The latest figures show that charities are reporting less incidents but too many are still not taking care when handling sensitive data.
Charities reported more than 100 data breaches to the Information Commissioner’s Office (ICO) during the second quarter of the year, according to latest figures. The regulator has published statistics regarding breaches for the second quarter of 2019/20. This shows that charities reported 108 incidents. This is down on the same period the previous year, when 137 were reported. Loss or theft of paperwork in an insecure location was among the most common causes, listed in 23 cases. Other reasons include loss or theft of a device containing personal data, listed in four cases, while data emailed to the wrong recipient was cited in seven reports. In a further seven cases a failure to use the blind carbon copy (Bcc) feature when sending emails was listed as a factor in the breach. Phishing attacks, involving email scamming by criminals, was cited in eight reports. In total there were 2,984 breaches reported to the regulator during this period.
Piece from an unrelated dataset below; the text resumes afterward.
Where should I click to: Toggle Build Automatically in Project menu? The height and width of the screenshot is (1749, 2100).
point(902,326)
The sectors most affected were health, with 591 breaches, general business with 492 and education and childcare, with 298. In September last year the ICO called for better data protection training for staff following a review of eight charities that uncovered concerns around data monitoring, reporting and training.
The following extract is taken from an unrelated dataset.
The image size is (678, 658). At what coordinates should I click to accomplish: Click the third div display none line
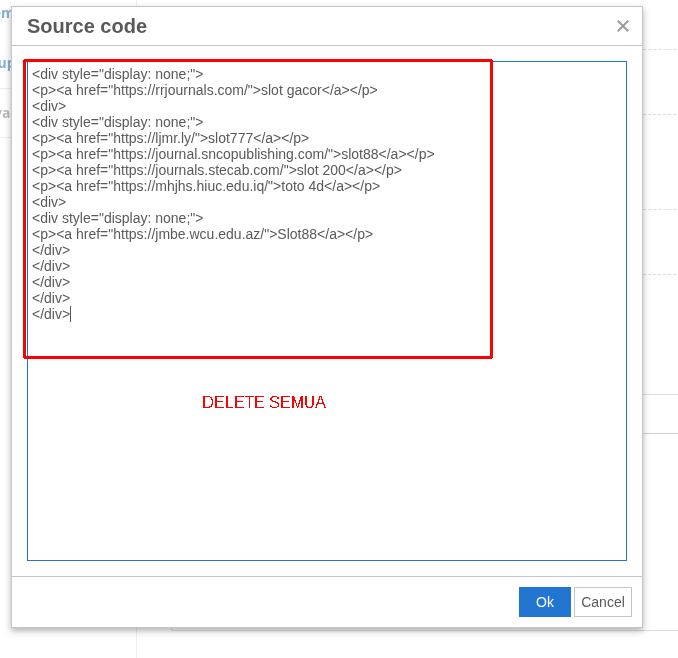117,218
Last week Charity Digital published its 2020 Cyber Security checklist to protect charities against cyber security threats. This included preparing for new cyber threats through the rise in 5G as well as keeping anti-virus software up to date. Ransomware is a continued threat and extra care needs to be taken with mobile security. According to the government’s latest Cyber Security Breaches Survey around a quarter of charities report at least one attack a year, with the sector seen as an easy target for criminals.